Research Reflections: Sports Scheduling

Showing posts with label Sports Scheduling. Show all posts

Tuesday, August 24, 2010

PATAT 2010: Multi-objective Sports (Football) Scheduling

At the recent PATAT (8th International Conference on the Practice and Theory of Automated Timetabling) conference I was fortunate enough to be invited to give a plenary presentation.

My talk focussed on sports scheduling. Indeed, the title was "Scheduling Football (Soccer) Fixtures: Progress Made to Date and Future Challenges". I focussed on the conflicting objectives when trying to minimise travel distances, whilst also trying to reduce pair clashes (which can be considered as local derbies for the sake of this discussion).

This is a classic case of a multi-objective problem where minimising one objective causes the other to increase and vice versa. It is not (usually) possible to minimise both objectives, instead you are looking for a trade off. These are plotted on a pareto front where a user would then decide which trade off solution is the best.

In the plenary talk, I showed that it was possible to reduce both the distance and the pair clashes such that (sometimes) the distance did not significantly increase. This is a potentially useful result as it means that supporters do not have to travel any further (statistically) and the policing costs are reduced as they do not have to police so many local derbies.

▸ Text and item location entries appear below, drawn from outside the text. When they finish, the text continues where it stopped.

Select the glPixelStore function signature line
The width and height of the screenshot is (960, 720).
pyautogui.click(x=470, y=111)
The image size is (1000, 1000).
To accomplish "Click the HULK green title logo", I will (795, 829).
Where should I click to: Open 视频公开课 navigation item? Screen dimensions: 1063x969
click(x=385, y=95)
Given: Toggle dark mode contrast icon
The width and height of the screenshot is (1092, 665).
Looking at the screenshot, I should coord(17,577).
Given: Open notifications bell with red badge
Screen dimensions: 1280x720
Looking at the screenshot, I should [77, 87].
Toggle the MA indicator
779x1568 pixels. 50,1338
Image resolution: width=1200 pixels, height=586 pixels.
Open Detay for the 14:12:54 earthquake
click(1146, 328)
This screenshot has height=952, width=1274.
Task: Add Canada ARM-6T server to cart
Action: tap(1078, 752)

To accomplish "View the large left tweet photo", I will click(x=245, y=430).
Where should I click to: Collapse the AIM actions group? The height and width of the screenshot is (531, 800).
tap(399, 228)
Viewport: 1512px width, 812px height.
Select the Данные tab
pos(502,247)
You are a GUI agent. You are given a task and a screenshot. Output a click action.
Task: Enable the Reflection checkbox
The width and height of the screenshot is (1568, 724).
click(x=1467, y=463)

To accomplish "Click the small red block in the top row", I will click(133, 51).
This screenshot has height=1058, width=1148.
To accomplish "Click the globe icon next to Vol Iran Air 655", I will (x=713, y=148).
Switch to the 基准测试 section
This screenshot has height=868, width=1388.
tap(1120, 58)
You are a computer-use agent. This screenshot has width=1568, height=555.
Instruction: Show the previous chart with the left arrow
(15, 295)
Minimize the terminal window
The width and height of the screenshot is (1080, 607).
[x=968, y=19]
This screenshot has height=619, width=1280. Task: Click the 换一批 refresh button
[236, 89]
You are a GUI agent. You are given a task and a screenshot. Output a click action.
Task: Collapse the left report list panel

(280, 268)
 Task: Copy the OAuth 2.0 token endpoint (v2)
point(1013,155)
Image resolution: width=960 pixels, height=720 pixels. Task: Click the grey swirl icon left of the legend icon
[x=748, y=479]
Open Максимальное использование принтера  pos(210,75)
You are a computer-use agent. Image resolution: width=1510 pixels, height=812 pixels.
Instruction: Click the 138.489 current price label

I should say that this result is only work in progress at the moment in that it has not been verified by the football authorites or the police, but I would hope that it would be of interest to them.

In the same talk, I also discussed how I collected the data for this work (which essentially is the various distances between football clubs). This involved using Google maps and Multimap APIs. I'll talk about this in the next blog. I'll also provide a link to the paper (as I don't have it to hand at the moment). But, if you are interested the reference is:

Kendall G., McCollum B., Cruz F. and McMullan P. (2010) Scheduling English Football Fixtures: Consideration of Two Conflicting Objectives. In proceedings of the 8th International Conference on the Practice and Theory of Automated Timetabling (PATAT 2010), 11-13 August 2010, Queen’s University, Belfast, UK, pp 1-15

Tuesday, November 17, 2009

Geocoding: Trials and Tribulations

For the past few months I have had a small project on the back burner to try and make geocoding easier.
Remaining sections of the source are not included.